Appunti sparsi per una parola in cerca di senso

“Cosa vuol dire Sinistra?” Chiedeva Fabio Fazio nel Novembre del 2010 a Pierluigi Bersani, in una famosa intervista doppia con la Destra, degnamente difesa da Gianfranco Fini. L’allora segretario del PD rispose, parafrasando, che la Sinistra è quella cosa che guarda il mondo con gli occhi dei più deboli. Ne fui entusiasta. Qualche anno dopo mi accorsi, ripensando a quelle parole, che erano piene di un insopportabile paternalismo: la Sinistra non può che essere quella cosa che esiste perché i più deboli possano guardare il mondo con i propri occhi!

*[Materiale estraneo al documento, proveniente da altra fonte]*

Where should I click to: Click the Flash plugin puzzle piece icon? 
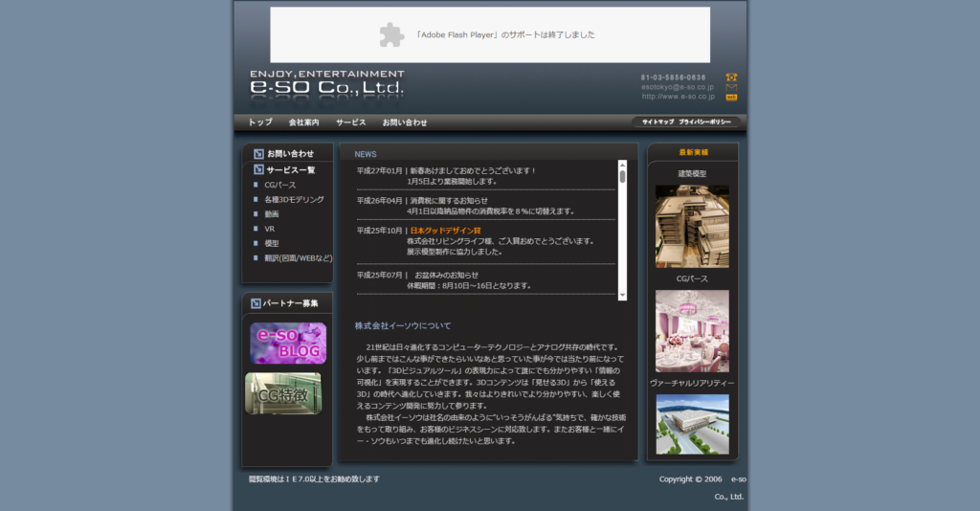(391, 34)
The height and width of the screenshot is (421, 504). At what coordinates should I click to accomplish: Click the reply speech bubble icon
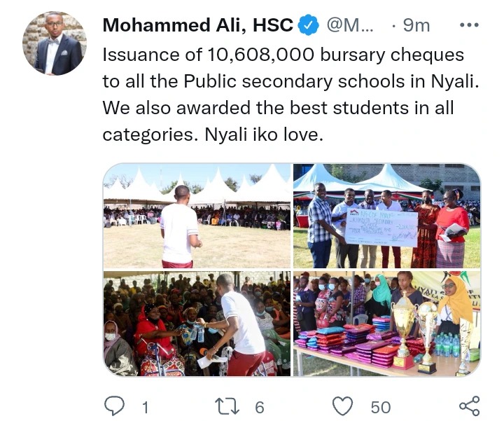115,406
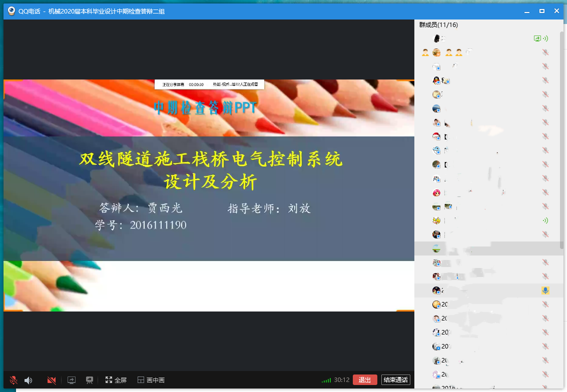Select the highlighted member with landscape avatar
Viewport: 567px width, 392px height.
pyautogui.click(x=436, y=249)
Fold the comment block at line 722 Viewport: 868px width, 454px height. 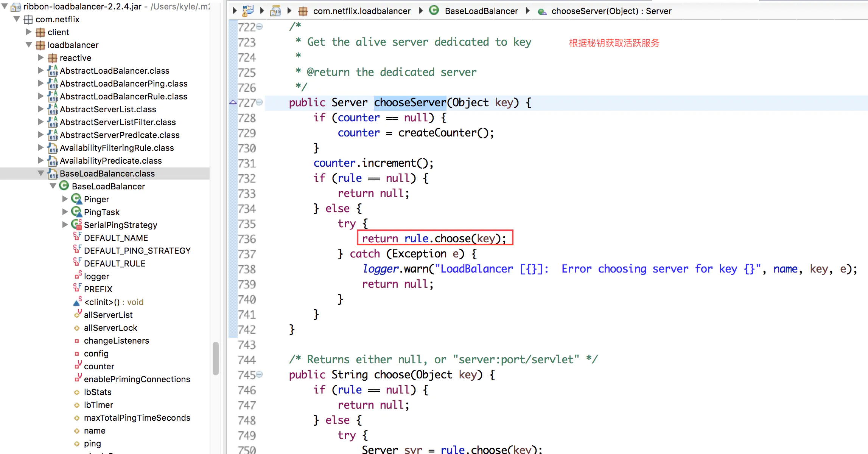(x=260, y=26)
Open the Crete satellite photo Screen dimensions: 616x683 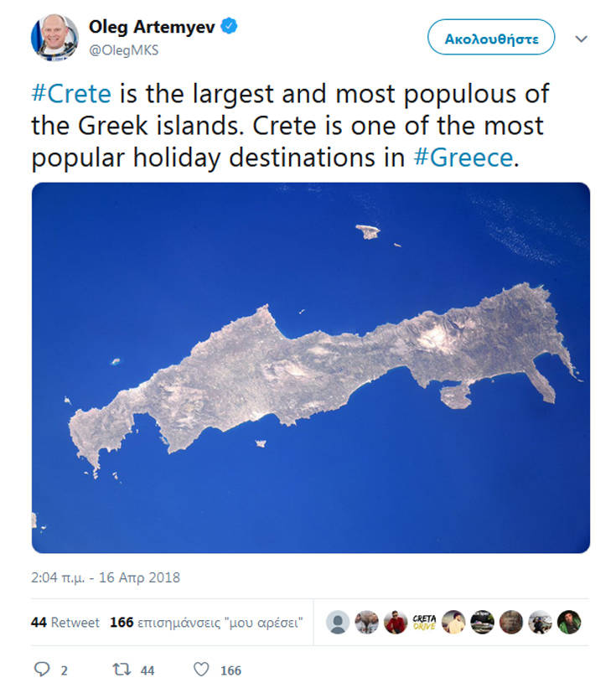310,367
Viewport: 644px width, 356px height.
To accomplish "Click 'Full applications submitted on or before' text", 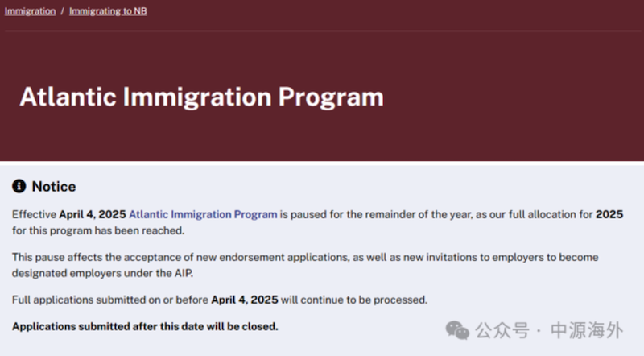I will [x=110, y=300].
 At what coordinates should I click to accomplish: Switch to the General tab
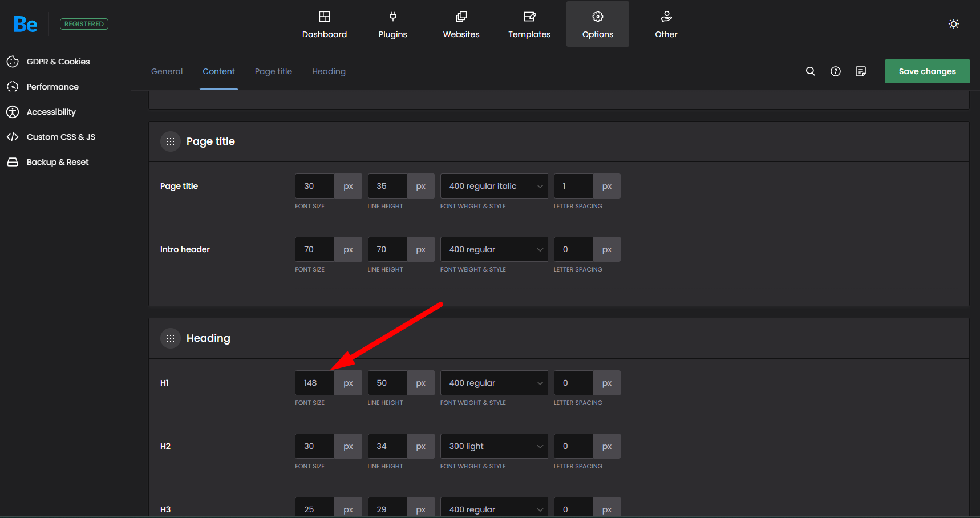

Nessuno (diffidate anche di chi vi scrive) è titolato a parlare a nome di chi lavora per vivere. Nessuno, se non i lavoratori stessi, può rappresentare le loro aspirazioni e i loro bisogni. Nei frammenti delle vertenze sindacali al ribasso, nei rigurgiti nostalgici, nelle assemblee tra addetti ai lavori, nelle politiche neoliberiste dei governi D’Alema, Prodi e Monti, che hanno ridotto all’osso la Sanità, la Scuola, i diritti del Lavoro, la parola Sinistra ha smarrito il suo significato, associandosi alle facce più distanti dal conflitto sociale: burocrati tristi, intellettuali senza spina dorsale, animali da salotto e giovani arrivisti di buona famiglia in cerca di un posto al sole.

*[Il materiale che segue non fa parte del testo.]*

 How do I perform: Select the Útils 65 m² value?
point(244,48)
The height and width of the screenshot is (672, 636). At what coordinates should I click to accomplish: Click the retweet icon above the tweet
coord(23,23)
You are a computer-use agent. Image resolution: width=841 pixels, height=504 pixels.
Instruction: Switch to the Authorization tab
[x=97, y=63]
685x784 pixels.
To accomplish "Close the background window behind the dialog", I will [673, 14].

La Sinistra è quella cosa che ha senso solo perché ogni Lunedì, all’alba, un esercito di muratori scende dai caseggiati popolari e aspetta sul ciglio della strada di vendere la schiena nei cantieri, magari al Nord Italia, lontani da casa giorni interi, per una paga che non basta a mandare avanti la famiglia. Perché ogni domenica migliaia di commessi vengono deportati nei centri commerciali, per rinunciare agli affetti e al riposo. Perché per quindici euro al giorno c’è chi consegna pizze a domicilio in pieno inverno, sotto la pioggia. Perché per venticinque euro qualcuno scende da casa per servire ai tavoli, qualcun altro per dimenticare la luce del sole, dopo dodici ore passate in cucina, come nelle miniere di carbone. Perché nel terzo millennio si può assistere ancora alla scena dei caporali che misurano le braccia e caricano sui furgoni i raccoglitori di patate, come se la schiavitù non fosse stata abolita mai. Perché chi sta male non se la prende più con chi sta meglio ma con chi sta peggio, nonostante in media un essere umano su dieci detenga indisturbato la stessa ricchezza di tutti gli altri nove decimi messi insieme. Perché dopo centinaia di concorsi e supplenze, qualcuno che sognava di insegnare riesce a vedere nel futuro nient’altro che un nemico: “Ridiventa straccio, e il più povero ti sventoli” cantava Pasolini nell’ode alla bandiera rossa, che all’epoca stava sbiadendo e che oggi è diventata completamente bianca.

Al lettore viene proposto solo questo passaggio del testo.